Am I correct in assuming your posts are more pointed towards previous discussions rather than specific things stated in this thread?
 
There are common elements in both. If you look at the paper that I posted a link to the search for, you will see that the whole question of how the wind couples to bullets in flight is not any part of the equation used to calculate wind drift, and I think that that has been overlooked in both discussions. In both discussions I was the only one to bring that information to the discussion, and to point out that the theories being discussed had serious flaws, because they did, and do not work for a spherical projectile, and therefore may be incorrect. Just because two things happen at the same time does not mean that one caused the other.
 
I did look over that paper Boyd. All 5 pages of information. I've attached it here to be sure it is the same one you linked. The description of spherical versus coned bullet flight is exactly what I was trying to say in my previous description of such flight. I have not read any technical descriptions of spherical bullet flight, specifically, so this paper reinforces my thought that I do understand the forces at play. So thank you for that.:D

Re your statement of: "you will see that the whole question of how the wind couples to bullets in flight is not any part of the equation used to calculate wind drift"

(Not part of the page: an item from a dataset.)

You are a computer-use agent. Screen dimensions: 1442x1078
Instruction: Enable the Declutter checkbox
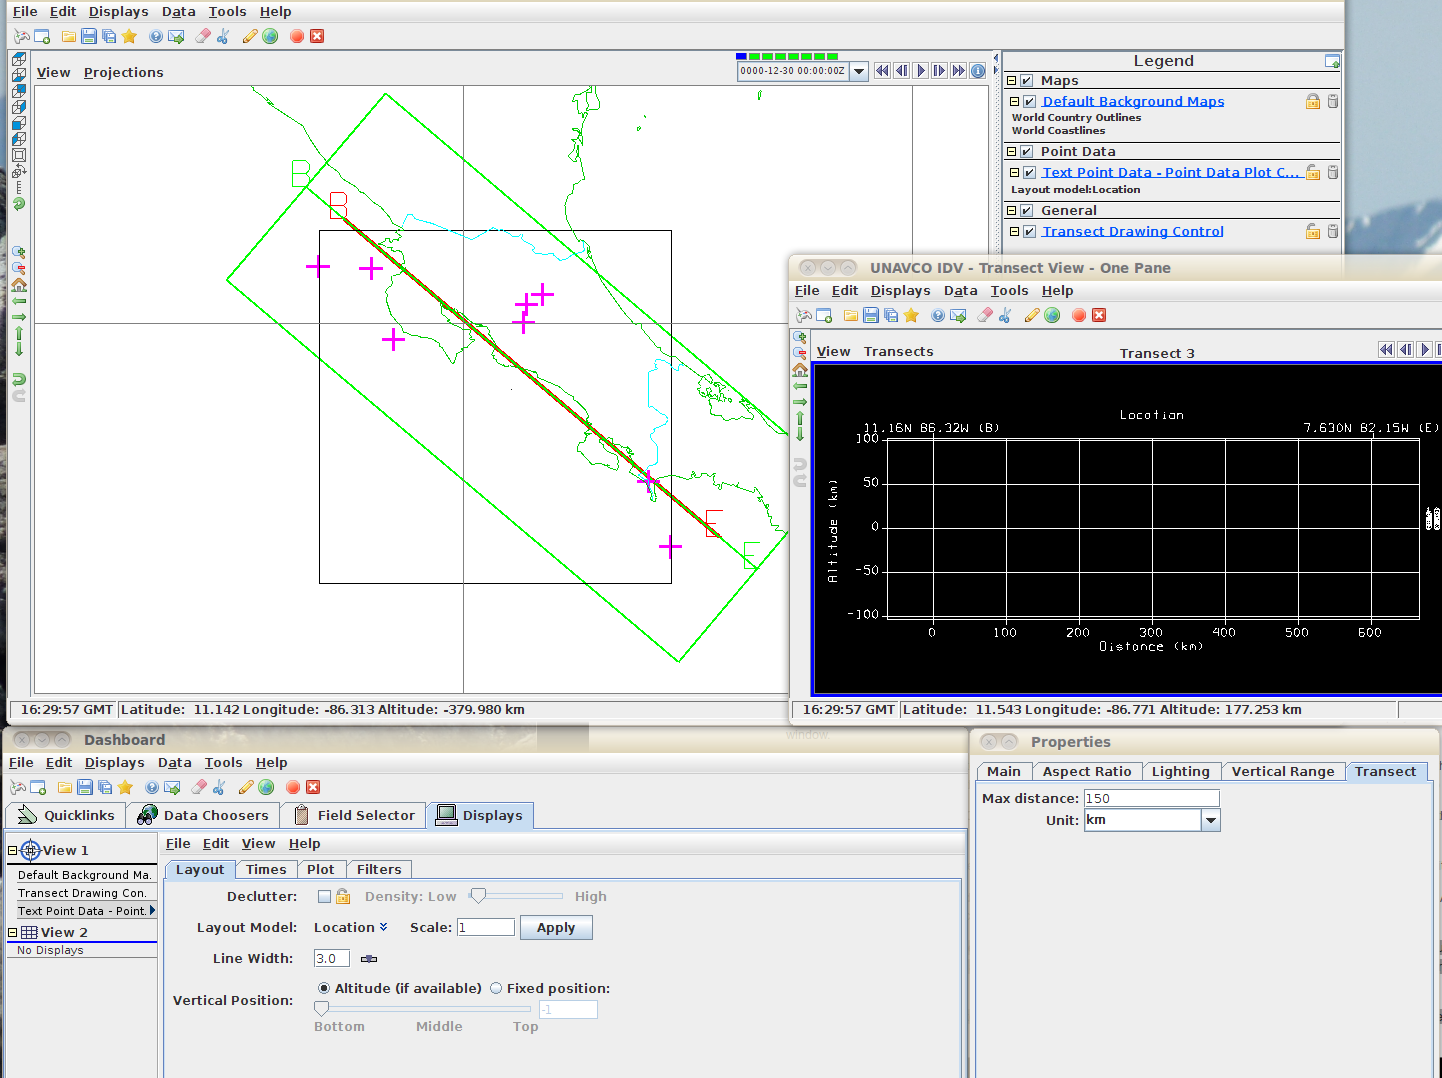[324, 897]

This paper certainly is not intended to discuss or describe the scientific details of aerodynamic flight. It appears to be a generalization of forces used to create a mathematical model to generally predic wind drift. Kinda like my tin can example of pushing on the side with your finger versus Keith's description using details from fundamental fluid mechanics. The origin of this thread revolved around the vertical component of drift seen on a target. (Ie. right wind blows a bullet left and up). This paper contains nothing that attempts to explain that. It doesn't address spin drift, aerodynamic jump or other real observed ballistic results.

If you still think I have said something that is contradicted by observed spherical bullet flight please point it out to me and I will attempt to clarify.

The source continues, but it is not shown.